Can you print the part of the Findlay Market interview starting at "Q: How does" and ending at "much more difficult.", word for word?

## Selection
****************************************

North of Liberty Street in Over-the-Rhine, Findlay Market sees heavy crowds on the weekends, steady lunchtime traffic on the weekdays and more and more construction projects nearby. We sat down with Joe Hansbauer, President & CEO of the Corporation for Findlay Market, and local rehabber Kim Starbuck to hear their thoughts on redevelopment in and near the Market.
We start with Joe Hansbauer.
Q: What are some of the upcoming projects around Findlay Market? How has the Market been involved?
A: Model Group has a large collection of projects on Race Street, some of which are already developed and occupied with tenants like EMC and Deeper Roots. The rest of the commercial tenants will be coming in early spring of 2018. Model also has a series of projects on the Elm Street side that are in the demolition phase and will soon be moving forward with construction. In 5 of the 6 buildings north of the Globe Building and French Crust, the Corporation for Findlay Market (CFFM) will be involved in a more direct way with development. At 1819 Elm Street we will be building out a restaurant focused on quality food. It will also serve as a culinary training and workforce development program in conjunction with CityLink. We’ll be taking people through a 16-week training program. We’ll be open around September 2018. We’re calling the project City Kitchen for now.
Additionally, in the 4 buildings south of that but directly north of French Crust, we’re going to be creating accelerator storefronts. There will be kitchens in the 2 larger buildings (1100 SQFT); the smaller ones (600 SQFT) will be retail only. The leases will be 9 months long, and the target tenants will be pop-up businesses that are ready to do brick and mortar. These projects will also launch in late 2018.
Finally, the Leader Furniture building has new ownership and will likely be under construction in 2018. Greg Badger’s building on the northeast corner of the Market next to Heist Fish is under construction. Its 1st-floor tenant will be a custom cabinetry shop. That kind of food-related business fits in well, similar to Artichoke. Urban Sites has their Film Center building which should have occupancy in the 44 apartments on the above floors starting in February. They’ll announce their commercial tenant in early 2018.
Q: How does investment in an area like Findlay Market start?
A: It’s difficult to pinpoint a single factor. It’s a confluence of things and people. For instance, Greg Badger has had his building for 10 years and has always had his eye on developing it, but at some point, it takes critical mass. The Market over those 10 years has grown significantly in terms of occupancy and foot traffic. And then you have the physical development by a big investor like Model that has the resources and ability to put together interesting and unique financing plans (traditional financing, state and federal historic tax credits, new market tax credits) to make their projects go. This then unlocks the opportunity for individual investors to come in and buy 1-2 buildings nearby. Without the larger developments, individual ownership—the organic development process—becomes much more difficult.

****************************************

## Records provided
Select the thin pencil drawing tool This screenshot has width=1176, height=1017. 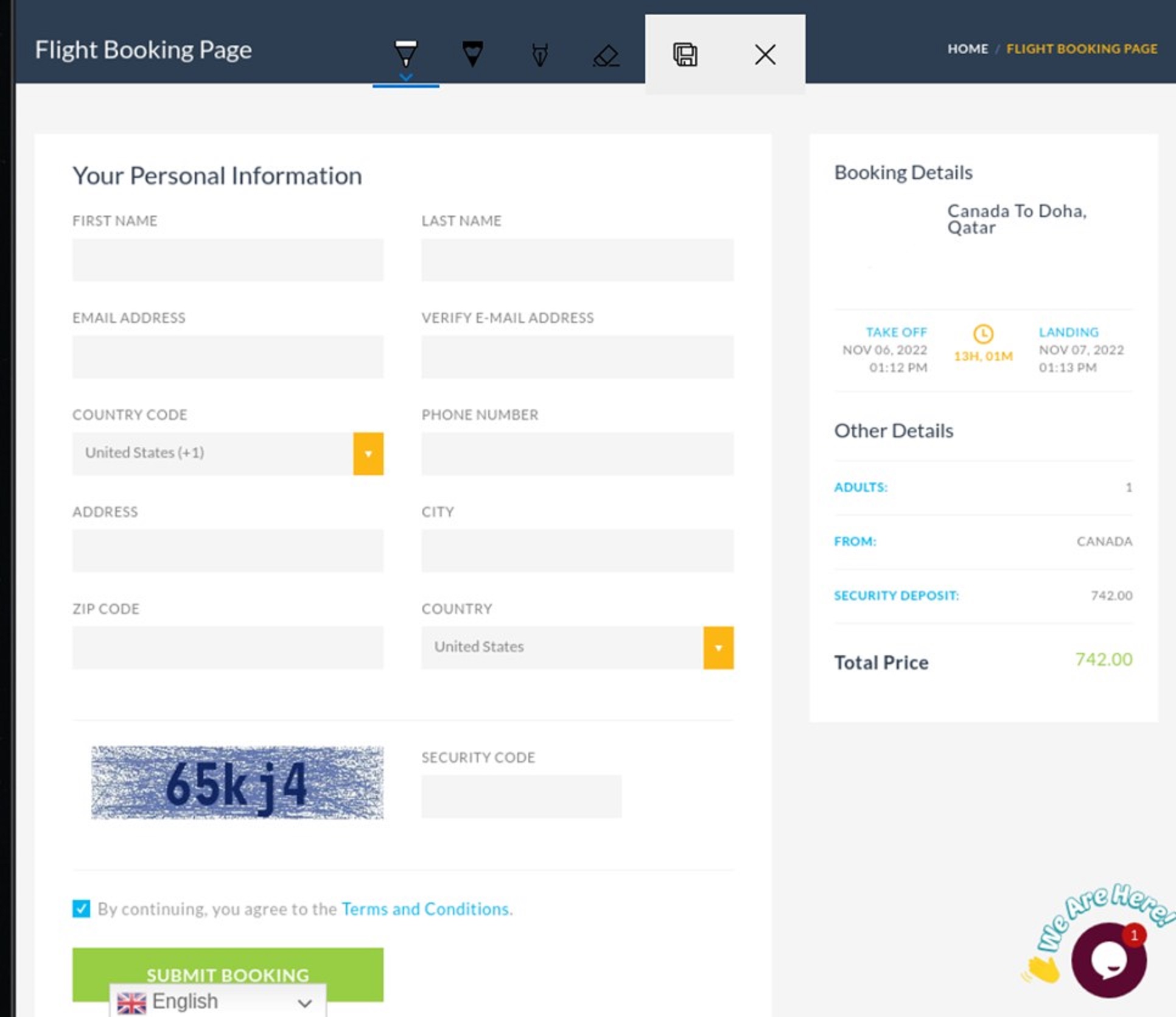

****************************************

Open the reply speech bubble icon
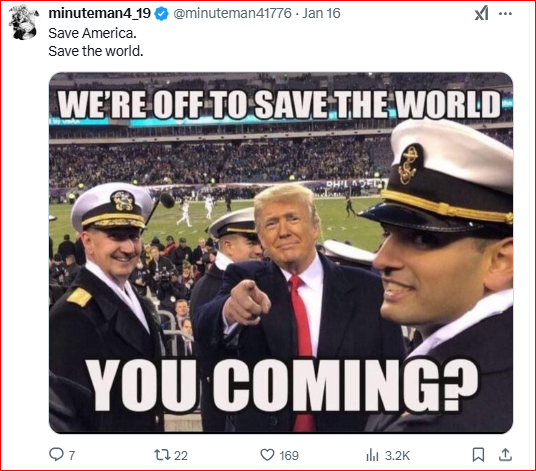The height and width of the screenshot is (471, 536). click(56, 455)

****************************************

## Final answer
Q: How does investment in an area like Findlay Market start?
A: It’s difficult to pinpoint a single factor. It’s a confluence of things and people. For instance, Greg Badger has had his building for 10 years and has always had his eye on developing it, but at some point, it takes critical mass. The Market over those 10 years has grown significantly in terms of occupancy and foot traffic. And then you have the physical development by a big investor like Model that has the resources and ability to put together interesting and unique financing plans (traditional financing, state and federal historic tax credits, new market tax credits) to make their projects go. This then unlocks the opportunity for individual investors to come in and buy 1-2 buildings nearby. Without the larger developments, individual ownership—the organic development process—becomes much more difficult.